Migrating BlogML to WordPress 3.0

Update (1/18/2013): An amazing developer by the name of Patrick Daly has updated this plugin through GitHub to import tags too. Go grab it here!

Update: My plugin has been approved by WordPress! I’ve updated the documentation and links accordingly.

As part of my migration to WordPress 3.0, I needed to get all of my posts migrated over. My comments were stored via Disqus, and I’m working with them on migrating that data to the new URL slugs.

BlogEngine.Net uses BlogML as their sole export format, which became a little tricky, since there is still no WordPress importer built in to handle this.

As is with most things in life, we are all standing on the shoulders of giants. In this case, Aaron Lerch was my giant and he had created a great BlogML importer, which included all of the necessary XPath information needed to import blog entries.

The only problem is that the plugin was created to work with WordPress 2.6, and the format for importing content has changed since then. The  ‘wp-admin/imports’ folder no longer exists in 3.0, and it could have been earlier than that as well.

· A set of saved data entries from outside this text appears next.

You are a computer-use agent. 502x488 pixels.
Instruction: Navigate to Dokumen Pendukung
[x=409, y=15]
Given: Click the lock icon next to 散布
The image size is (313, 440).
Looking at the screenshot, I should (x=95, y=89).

An initial peek of the importer code didn’t yield any results to me, but installing the simple RSS importer and examining that code allowed me to see what was going on. With the newer format for importing, you downloaded a plugin, which upon activation registered itself with the import module used in WordPress. All I needed to do was to put this registration wrapper around the existing code, update some documentation, and voila, a working BlogML importer!

Just as my giant has opened the code up, I’m doing the same, for any BlogEngine.Net,  SubText, or other BlogML formatted folks out there that are thinking of migrating to WordPress.

Before importing, you’ll want to go into your BlogML file and look for any file or image references that exist and update them accordingly. For instance, with BlogEngine.Net, it uses a ‘file.axd’ HTTP helper to deliver a lot of its files. You can always update this data after the import. It is up to you.

Using the importer is rather simple:

  1. Log into your WordPress site and go to the ‘Plugins’ section.
  2. Click the “Add New” button and search for the term “blogml”.
  3. Find the ‘blogml-importer’ plugin and install it.
  4. Activate the plugin.
  5. Go to the Tools->Import screen, and select the ‘BlogML’ option.
  6. Follow the directions to complete the process.

As an added bonus (thanks to Aaron), the import process will create a CSV file that maps the old permalinks found in the BlogML file to the new permalinks that WordPress generated. It will also give you the option of mapping posts to a current user, or to create a new user account for them.

I ran this process and had all of my posts migrated over in a few seconds. Granted I only had 65 posts, but it still saved me a lot of time. I’m still doing a bit of image/link cleanup, but that is simple to do.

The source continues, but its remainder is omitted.